Ich finde das verwerflich. Wir haben ja ganz bewusst im deutschsprachigen Rechtsraum uns gegen ein Geschworenen- oder Jury-System entschieden, sondern es entscheiden glücklicherweise Berufsrichter und nicht die Volksseele in Gestalt von Laien. Es ist höchst unseriös, im Rahmen einer Show gewissermaßen im Nachgang ein Jury-System zu Unterhaltungszwecken einzuführen. Noch unseriöser finde ich es, wenn sich hierbei öffentlich-rechtliche Rundfunkanstalten beteiligen, weil die im Rahmen ihrer Programmgrundsätze eindeutig die Menschenwürde beachten müssen – und ich finde es würdelos für die Opfer, was hier geschieht.
Für den True-Crime-Report, den wir 2023 in unserem Magazin veröffentlicht haben, haben Sie in einem Gastbeitrag den Gesetzgeber aufgefordert, „dringend“ bei den Opferrechten nachzuschärfen. Wie ist der Stand jetzt, knapp zwei Jahre später?
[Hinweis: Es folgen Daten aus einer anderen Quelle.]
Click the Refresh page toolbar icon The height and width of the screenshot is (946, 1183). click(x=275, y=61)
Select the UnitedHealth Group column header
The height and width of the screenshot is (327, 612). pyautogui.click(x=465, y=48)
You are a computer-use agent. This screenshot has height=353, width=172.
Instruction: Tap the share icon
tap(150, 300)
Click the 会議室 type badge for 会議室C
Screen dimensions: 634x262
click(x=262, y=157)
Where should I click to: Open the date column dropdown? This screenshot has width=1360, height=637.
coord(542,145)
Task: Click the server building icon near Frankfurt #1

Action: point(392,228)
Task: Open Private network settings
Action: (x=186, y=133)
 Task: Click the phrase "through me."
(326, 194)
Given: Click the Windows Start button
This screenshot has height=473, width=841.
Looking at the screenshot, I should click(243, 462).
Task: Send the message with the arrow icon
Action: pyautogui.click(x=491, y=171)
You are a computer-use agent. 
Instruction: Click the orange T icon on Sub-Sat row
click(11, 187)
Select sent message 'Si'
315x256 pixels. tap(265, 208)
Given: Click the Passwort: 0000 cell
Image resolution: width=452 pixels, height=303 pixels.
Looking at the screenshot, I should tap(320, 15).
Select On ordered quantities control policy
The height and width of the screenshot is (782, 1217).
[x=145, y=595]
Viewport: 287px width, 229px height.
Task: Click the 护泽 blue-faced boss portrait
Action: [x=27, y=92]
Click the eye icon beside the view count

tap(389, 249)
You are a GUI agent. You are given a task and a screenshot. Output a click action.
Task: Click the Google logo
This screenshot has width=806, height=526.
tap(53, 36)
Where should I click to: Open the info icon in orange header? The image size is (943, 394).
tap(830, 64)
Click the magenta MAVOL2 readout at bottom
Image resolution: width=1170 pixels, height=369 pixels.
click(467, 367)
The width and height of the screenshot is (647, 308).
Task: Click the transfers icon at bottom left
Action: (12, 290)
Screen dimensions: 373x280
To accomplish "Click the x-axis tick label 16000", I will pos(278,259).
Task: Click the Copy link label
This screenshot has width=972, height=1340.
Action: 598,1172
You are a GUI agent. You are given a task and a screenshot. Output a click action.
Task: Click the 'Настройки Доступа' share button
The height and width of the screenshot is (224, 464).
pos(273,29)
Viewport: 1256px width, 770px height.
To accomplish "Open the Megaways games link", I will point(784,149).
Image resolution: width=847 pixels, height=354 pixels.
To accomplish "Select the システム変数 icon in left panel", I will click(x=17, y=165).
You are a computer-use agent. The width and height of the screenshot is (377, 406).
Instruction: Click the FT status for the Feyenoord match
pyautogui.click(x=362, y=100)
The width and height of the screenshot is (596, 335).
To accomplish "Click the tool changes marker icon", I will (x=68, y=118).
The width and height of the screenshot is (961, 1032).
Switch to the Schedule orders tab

Da ist nichts passiert. Jeder, dem ich das erzähle, auch aus der Politik, sagt: Sie haben völlig recht, Herr Schertz, das geht so nicht. Aber passiert ist nichts. Es ist eine geradezu perverse und schier unerträgliche Situation, dass die Mörder aufgrund ihrer Persönlichkeitsrechte und nach Haftverbüßung aufgrund des dann bestehenden Rechts auf Resozialisierung oftmals nicht mehr identifizierend dargestellt werden dürfen mit Namen und Bild – die Persönlichkeitsrechte der Opfer aber erlöschen, weil sie verstorben sind, weil sie ermordet wurden.
Was muss geschehen, damit verstorbene Verbrechensopfer künftig auch in True-Crime-Formaten zu ihrem Recht kommen?
Ich sehe Handlungsbedarf für den Gesetzgeber, dass er ein postmortales Persönlichkeitsrecht schafft, was derlei Ausschlachtungen von menschlichen Tragödien untersagt.